A faithful, complete copy of the records is required.

◆ ◆ ◆ ◆ ◆ ◆ ◆

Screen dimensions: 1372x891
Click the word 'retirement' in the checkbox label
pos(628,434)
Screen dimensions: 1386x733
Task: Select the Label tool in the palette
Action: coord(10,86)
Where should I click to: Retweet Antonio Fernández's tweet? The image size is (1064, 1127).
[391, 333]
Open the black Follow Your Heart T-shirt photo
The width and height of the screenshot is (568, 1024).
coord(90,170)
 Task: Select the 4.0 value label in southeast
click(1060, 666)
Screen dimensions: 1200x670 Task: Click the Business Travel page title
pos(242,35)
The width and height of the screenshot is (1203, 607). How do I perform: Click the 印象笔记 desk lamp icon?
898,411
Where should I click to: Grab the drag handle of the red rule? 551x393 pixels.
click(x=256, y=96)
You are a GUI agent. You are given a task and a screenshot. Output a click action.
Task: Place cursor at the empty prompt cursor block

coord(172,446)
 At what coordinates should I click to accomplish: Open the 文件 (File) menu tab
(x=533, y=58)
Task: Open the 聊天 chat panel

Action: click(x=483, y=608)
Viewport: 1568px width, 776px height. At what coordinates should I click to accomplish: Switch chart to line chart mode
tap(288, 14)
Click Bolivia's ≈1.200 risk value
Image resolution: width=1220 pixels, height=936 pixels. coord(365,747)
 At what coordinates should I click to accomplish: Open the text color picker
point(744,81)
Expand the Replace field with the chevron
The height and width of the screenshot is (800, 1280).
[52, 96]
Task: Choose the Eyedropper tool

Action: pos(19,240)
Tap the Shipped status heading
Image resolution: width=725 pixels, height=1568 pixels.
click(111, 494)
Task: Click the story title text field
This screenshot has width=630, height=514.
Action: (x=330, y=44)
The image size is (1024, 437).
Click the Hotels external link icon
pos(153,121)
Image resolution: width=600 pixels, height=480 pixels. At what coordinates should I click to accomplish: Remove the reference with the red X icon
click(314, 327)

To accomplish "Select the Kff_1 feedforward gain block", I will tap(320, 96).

◆ ◆ ◆ ◆ ◆ ◆ ◆

→ **Response area**
Screen dimensions: 1372x891
Click the word 'retirement' in the checkbox label
pos(628,434)
Screen dimensions: 1386x733
Task: Select the Label tool in the palette
Action: coord(10,86)
Where should I click to: Retweet Antonio Fernández's tweet? The image size is (1064, 1127).
[391, 333]
Open the black Follow Your Heart T-shirt photo
The width and height of the screenshot is (568, 1024).
coord(90,170)
 Task: Select the 4.0 value label in southeast
click(1060, 666)
Screen dimensions: 1200x670 Task: Click the Business Travel page title
pos(242,35)
The width and height of the screenshot is (1203, 607). How do I perform: Click the 印象笔记 desk lamp icon?
898,411
Where should I click to: Grab the drag handle of the red rule? 551x393 pixels.
click(x=256, y=96)
You are a GUI agent. You are given a task and a screenshot. Output a click action.
Task: Place cursor at the empty prompt cursor block

coord(172,446)
 At what coordinates should I click to accomplish: Open the 文件 (File) menu tab
(x=533, y=58)
Task: Open the 聊天 chat panel

Action: click(x=483, y=608)
Viewport: 1568px width, 776px height. At what coordinates should I click to accomplish: Switch chart to line chart mode
tap(288, 14)
Click Bolivia's ≈1.200 risk value
Image resolution: width=1220 pixels, height=936 pixels. coord(365,747)
 At what coordinates should I click to accomplish: Open the text color picker
point(744,81)
Expand the Replace field with the chevron
The height and width of the screenshot is (800, 1280).
[52, 96]
Task: Choose the Eyedropper tool

Action: pos(19,240)
Tap the Shipped status heading
Image resolution: width=725 pixels, height=1568 pixels.
click(111, 494)
Task: Click the story title text field
This screenshot has width=630, height=514.
Action: (x=330, y=44)
The image size is (1024, 437).
Click the Hotels external link icon
pos(153,121)
Image resolution: width=600 pixels, height=480 pixels. At what coordinates should I click to accomplish: Remove the reference with the red X icon
click(314, 327)

To accomplish "Select the Kff_1 feedforward gain block", I will tap(320, 96).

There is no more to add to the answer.